Afghanistan: NATO’s Time Running Out

Holland became the first NATO member to pull out of Afghanistan. How long before the rest follow?

The Netherlands became the first NATO member to quit Afghanistan Sunday, when it withdrew its 1955 troops.

As I note in my New Atlanticist essay, “Afghanistan Clock Ticking,” ISAF will survive the tactical loss, which amounts to a rounding error in the daily muster, but the symbolism is quite another matter.

The United States is already providing the lion’s share to the troops, with its 78430 contingent more than 8 times the contribution of the next leading country, the UK, and more than 17 times that of Germany, the number three supplier.   And the totals are even more skewed when one recognizes that the U.S. has almost as many troops in Afghanistan outside ISAF as in.

But we’ve managed to at least maintain the illusion that this is a NATO fight rather than an American one.   That won’t last much longer.  Canada’s 2700 troops will follow the Dutch example in 2011 and Poland’s 2600 in 2012.


While the commitment of our European Allies gets the most attention, America’s is far from set in stone.   There is, after all, President Obama’s mysterious July 2011 deadline.   What happens on that date?  No one seems to know.   There will be a strategic review this December — by which point very little is likely to have changed — with a decision on where to go from there to follow.
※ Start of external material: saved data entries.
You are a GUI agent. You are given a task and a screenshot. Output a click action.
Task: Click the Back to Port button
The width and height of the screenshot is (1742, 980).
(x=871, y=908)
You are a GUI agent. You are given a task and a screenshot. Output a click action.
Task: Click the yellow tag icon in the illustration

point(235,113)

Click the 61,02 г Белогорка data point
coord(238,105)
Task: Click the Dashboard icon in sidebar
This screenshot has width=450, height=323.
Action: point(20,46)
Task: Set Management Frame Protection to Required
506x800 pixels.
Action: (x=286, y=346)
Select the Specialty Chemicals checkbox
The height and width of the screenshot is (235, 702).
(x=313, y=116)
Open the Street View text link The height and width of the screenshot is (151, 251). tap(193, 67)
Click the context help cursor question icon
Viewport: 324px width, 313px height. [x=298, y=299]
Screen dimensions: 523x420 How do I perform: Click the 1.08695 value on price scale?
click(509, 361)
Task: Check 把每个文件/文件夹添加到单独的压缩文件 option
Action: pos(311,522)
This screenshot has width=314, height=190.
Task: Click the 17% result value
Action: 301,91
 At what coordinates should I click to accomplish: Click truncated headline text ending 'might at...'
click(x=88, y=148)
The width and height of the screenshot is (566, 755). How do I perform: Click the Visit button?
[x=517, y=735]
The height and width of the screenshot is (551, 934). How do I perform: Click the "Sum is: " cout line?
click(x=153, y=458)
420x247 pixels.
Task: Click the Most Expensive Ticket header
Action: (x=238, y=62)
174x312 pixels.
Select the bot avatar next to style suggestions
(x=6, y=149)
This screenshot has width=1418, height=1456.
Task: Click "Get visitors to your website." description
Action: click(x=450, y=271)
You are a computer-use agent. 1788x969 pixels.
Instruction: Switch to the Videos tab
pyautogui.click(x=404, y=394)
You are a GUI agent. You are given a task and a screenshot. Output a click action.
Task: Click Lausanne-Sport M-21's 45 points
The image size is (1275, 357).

But it’s worth noting that Obama is up for re-election in November 2012 and that polling on the war is down.   According to a Gallup survey released today, 43% of Americans think going to war in Afghanistan — the country which housed the architect of the 9/11 attacks — was a mistake and a whopping 57% disapprove of Obama’s handling of the conflict.   The same number approve of a withdrawal time-table, compared to only 38% supporting staying “until the situation gets better.”    Of the former, two thirds support a timetable for gradual withdrawal, whereas only a third support withdrawing “as soon as possible.”

This war simply isn’t sustainable very much longer.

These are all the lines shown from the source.